What makes quantum mechanical wavefunction special is that it's not usually observable, only its absolute value is. But the effect of interference of quantum particles, like in the double-slit experiment, makes it necessary to introduce an additional parameter to capture this kind of effects. This parameter is the phase, and it's the thing that makes the phasor rotate in the animations you see in the resources on quantum mechanics.
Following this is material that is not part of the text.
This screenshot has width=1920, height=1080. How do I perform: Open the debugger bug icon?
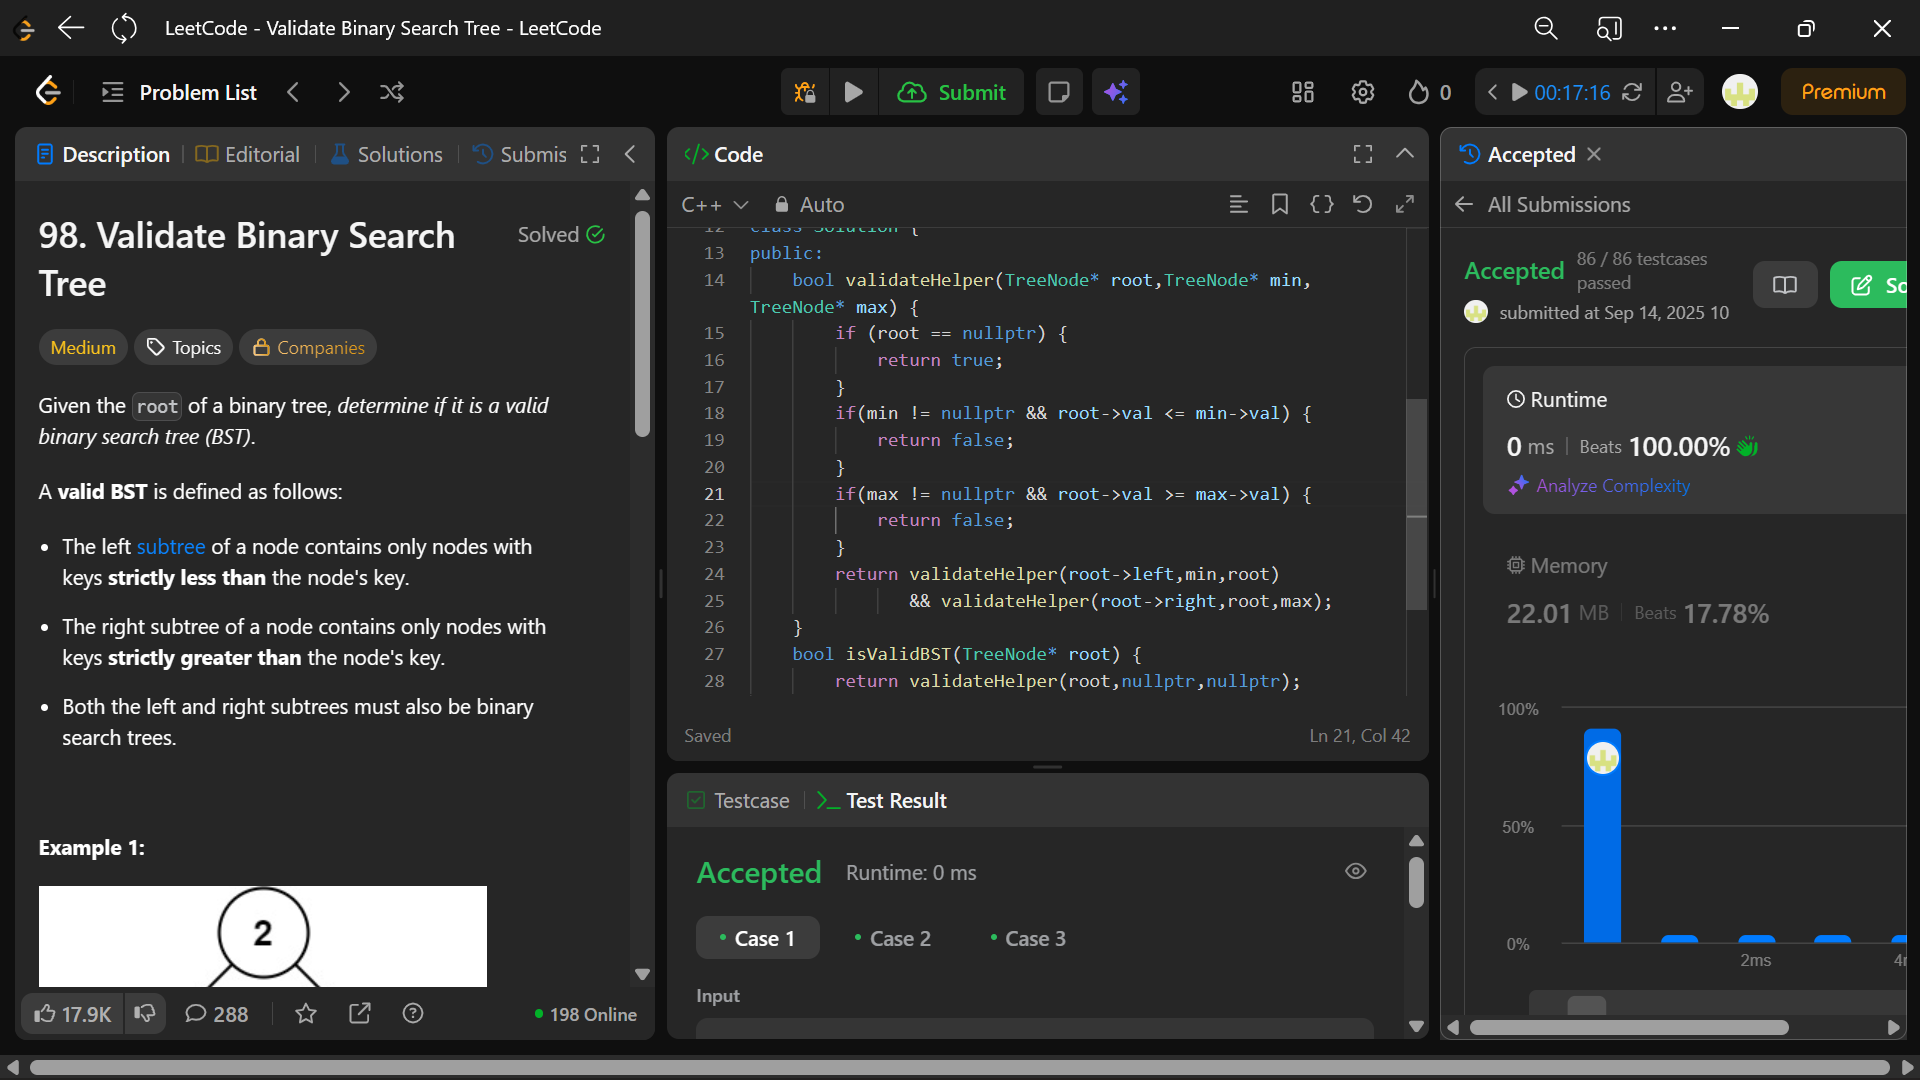(805, 92)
Note that phasor is a vector not in the ordinary physical space: it's a vector in the complex plane, and it doesn't point to any direction in the real physical space, rather being a mathematical abstraction.

Answer 2

Basically, the reason we use complex waves in quantum mechanics is because the mathematics is simplest when we do it that way. It is technically possible to formulate quantum mechanics using only real functions, but it is more complicated, and it gives exactly the same results (see the first page of Adler's book Quarternionic Quantum Field Theory for reference: https://projecteuclid.org/download/pdf_1/euclid.cmp/1104115172).

There are many reasons why it is simpler to use complex numbers. For example, differential equations are generally easier to solve using complex waves instead of real waves. Another reason is that the Fourier transform is cleaner with complex waves. The Fourier transform is very important because it relates the "position" of a particle to its "momentum" (although, in general, a single particle will be spread out over many "positions" and "momenta"). Another reason is that the mathematical operations that represent measurements of observables like energy, position, and momentum can be written in a simple form using complex numbers.

Answer 3

Remember, that when using rotating phasors to represent out of phase voltages in an AC circuit, only one component of the phasor has physical significance. It does not matter which you choose as long as you keep in mind that that is what you are doing. If working with phasors in the complex number plane, I would be more comfortable using the real components to represent my physical system.